Ainda sobre o PS Estarreja desconheço o peso político que tem junto da distrital, mas sei que no passado nunca conseguiu muita coisa devido ao estilo peculiar do seu membro mais destacado. Parece que agora alguma coisa mudou. Falta agora sabermos quem vai ser o candidato do PS à câmara de Estarreja.

O voto

Voltando ao voto favorável ao orçamento do deputado do PS, José Alberto Figueiredo, esperava que o Vladimiro Jorge também o elogiasse no seu blogue. Mas não. Achou mal o sentido de voto que o José Alberto Figueiredo teve. Reconheço que o deputado em questão ainda não explicou bem porque votou assim, mas não deixa de ser corajoso o acto em si. É uma pedrada no charco. É que quando estamos na oposição há sempre alguém a lembrar-nos que a oposição é isso mesmo é ser do contra. E ser do contra é fazer oposição e, portanto, é um círculo vicioso. Ora quando alguém na oposição tem a coragem de quebrar este ciclo e votar favoravelmente o orçamento da câmara estamos perante algo de novo. É claro que se fazemos parte de uma lista apoiada por um partido há condutas e regras a seguir, mas isso não significa que um deputado fique cego, surdo e mudo e que só faça aquilo que o partido quer. E isso é o que muitas vezes acontece, seja na nossa assembleia, seja na assembleia da república. Ao votar favoravelmente o orçamento, o José Figueiredo mostrou que sabe pensar por si e que acima dos interesses do partido estão os interesses da sua terra e das pessoas que o elegeram. E o problema é que muitas vezes os partidos pensam que os seus interesses são os interesses da terra ou das pessoas que votam neles. E nem sempre é assim. Por outro lado, o voto dele é também um sinal claro de que ser da oposição não significa votar sempre contra. É natural que haja desacordos, mas mesmo quando há acordo vota-se contra porque o partido manda. Infelizmente isto é assim há demasiado tempo e não vejo tendência para mudar.

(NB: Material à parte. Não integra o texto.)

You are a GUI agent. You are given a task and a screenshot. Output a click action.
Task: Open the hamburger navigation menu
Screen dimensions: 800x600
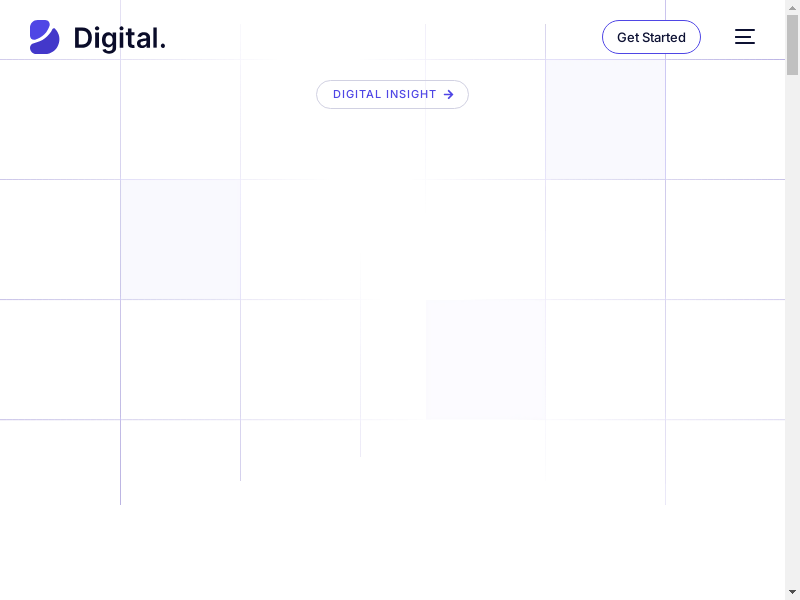pyautogui.click(x=745, y=37)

Por fim, gostaria de dizer que o facto de ser um deputado que está sempre à minha beira na assembleia também ajuda, pois a influência positiva que sofre é muito importante nestas ocasiões. Mas sei que ele votou por si e pela sua consciência e não por nossa causa. O mesmo já não se pode dizer do deputado da CDU, que pelos vistos sofreu muito com a nossa influência.

Listas

Ainda não tinha aqui comentado a lista do PSD de Aveiro, mas a inclusão de Regina Bastos em 2º ou 3º lugar da lista de Aveiro é merecida e dá pela primeira vez a Estarreja um deputado na Assembleia da República. A presença de Marques Mendes em 1º lugar também é importante, pois é um político que conhece bem o distrito. Portanto, aqui estão dois bons motivos para votar nesta lista nas próximas eleições. Falerei brevemente da lista do PS para vermos quais as diferenças.

A comida no prato

O homem que come nesta mesa não sabe uma coisa. Não sabe que a luz demora 1 nano segundo a percorrer os 30 cm de distância que vão da comida no prato até aos seus olhos. Também não sabe que toda a comida que está em cima da mesa é uma imagem do passado. Era assim há 1 nano segundo atrás. Mas come, mesmo estando a comer passado. Como nós todos os dias.